Suffolk County District Attorney Thomas Spota’s mentoring of James Burke spans almost four decades — long before he was elected to the first of his record four terms in office.
Spota was a homicide prosecutor then, under District Attorney Patrick Henry. In 1979, he tried four young men charged with killing John Pius, a Smithtown boy who died when other teenagers crammed rocks down his throat.
That is when he met Burke, a teenage prosecution witness who would later become chief of department for Suffolk police. Spota became his guide and confidant over the years.
Even after Spota left the district attorney’s office in 1982 to become a private attorney, he helped nurture Burke’s career in the police department. Spota, at the time, served as legal counsel to the Suffolk Detectives Association, the union that represents detectives.
Burke rose through the department’s ranks, even as the department’s Internal Affairs unit found it credible that Burke, then a sergeant, had sex with a prostitute in his police car and twice lost his gun to her, according to an Internal Affairs report.

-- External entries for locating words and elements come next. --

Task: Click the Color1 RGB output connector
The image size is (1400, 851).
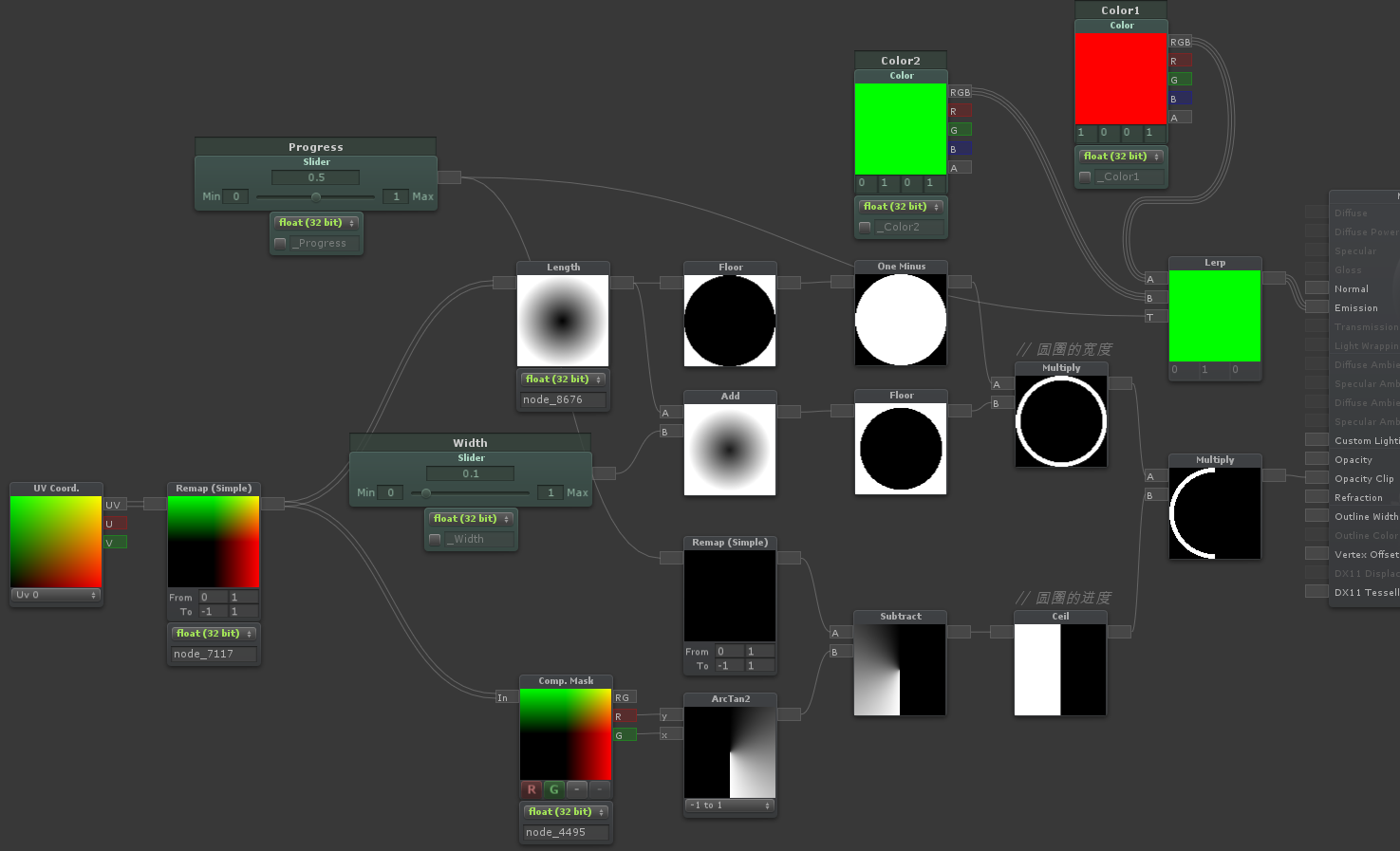Action: coord(1180,42)
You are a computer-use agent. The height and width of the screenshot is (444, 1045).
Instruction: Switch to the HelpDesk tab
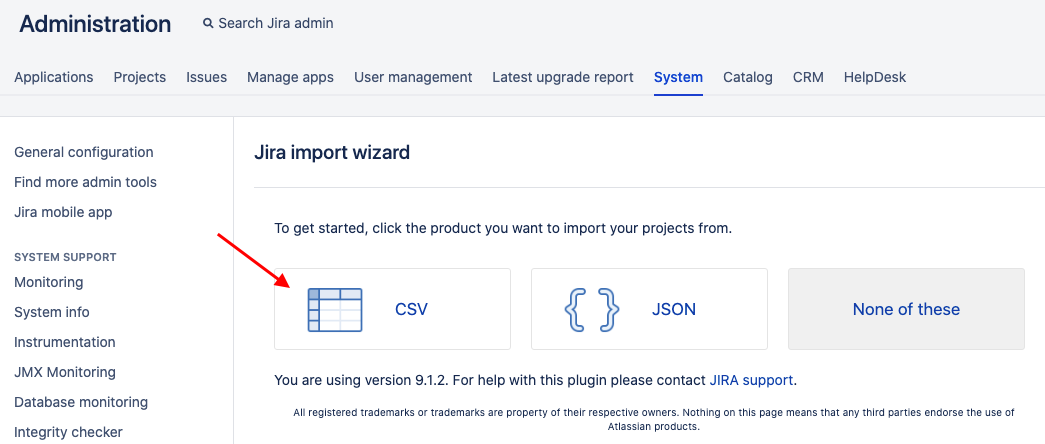(x=875, y=77)
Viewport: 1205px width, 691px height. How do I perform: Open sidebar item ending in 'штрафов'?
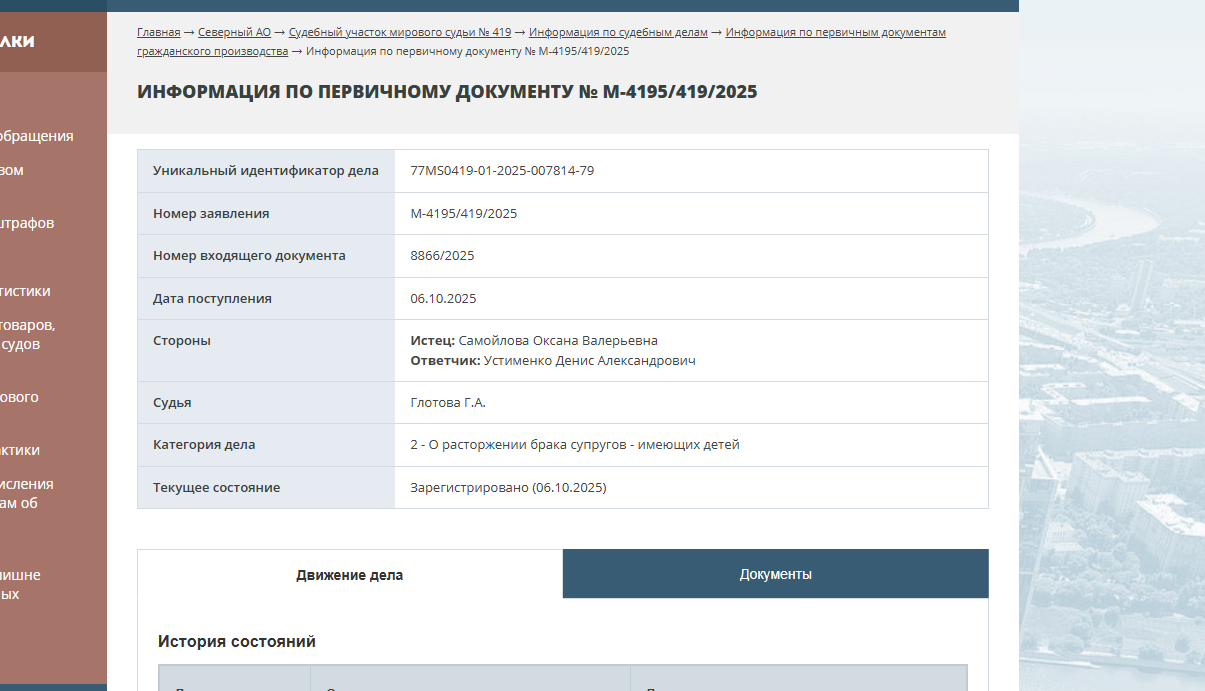tap(27, 223)
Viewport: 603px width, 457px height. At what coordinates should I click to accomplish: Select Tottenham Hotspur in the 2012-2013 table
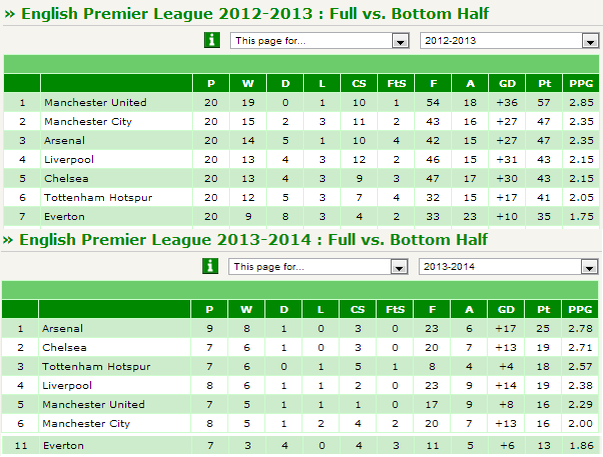click(x=98, y=198)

After Spota became district attorney in 2002, he put Burke in charge of the office’s detective investigators. And when County Executive Steve Bellone was looking to appoint a new chief of department, he accepted Spota’s recommendation to hire Burke, even though others in the department warned Bellone in a letter not to do so.
Finally, it was Burke’s arrest on charges of civil rights violations and orchestrating a cover-up of the beating of Christopher Loeb that turned attention to Spota’s and Assistant District Attorney Christopher McPartland’s roles in that.
Spota, who lives in Mount Sinai, grew up in New Hyde Park. He joined the Suffolk district attorney’s office in 1971, five years after he graduated from St. John’s University law school.
He became chief of the office’s Major Offense Bureau, which then handled homicides.
When the State Investigative Commission conducted hearings concerning brutality and corruption in Suffolk law enforcement in 1987, Spota defended those called before the commission. Former Suffolk County Court Judge Stuart Namm, whose accusations helped create the commission, saw Spota as the establishment’s defender.
“Tom Spota — he’s their god,” Namm said in 2014, referring to police. “A horse doesn’t change colors.”
In 2001, the longtime Republican ran as a Democrat and defeated District Attorney James Catterson Jr., who had lost the favor of police unions.
Catterson tried to make an issue of Spota’s deep ties to police and police unions, saying he would have a blind spot on police misconduct.
Spota said then: “If there is a rogue police officer, I will be the first person to ensure that he is prosecuted. I don’t think any police officer or anybody who is helping me in my campaign expects anything else.”
CORRECTION: The name of the union that represents detectives was incorrect in a previous version of this story.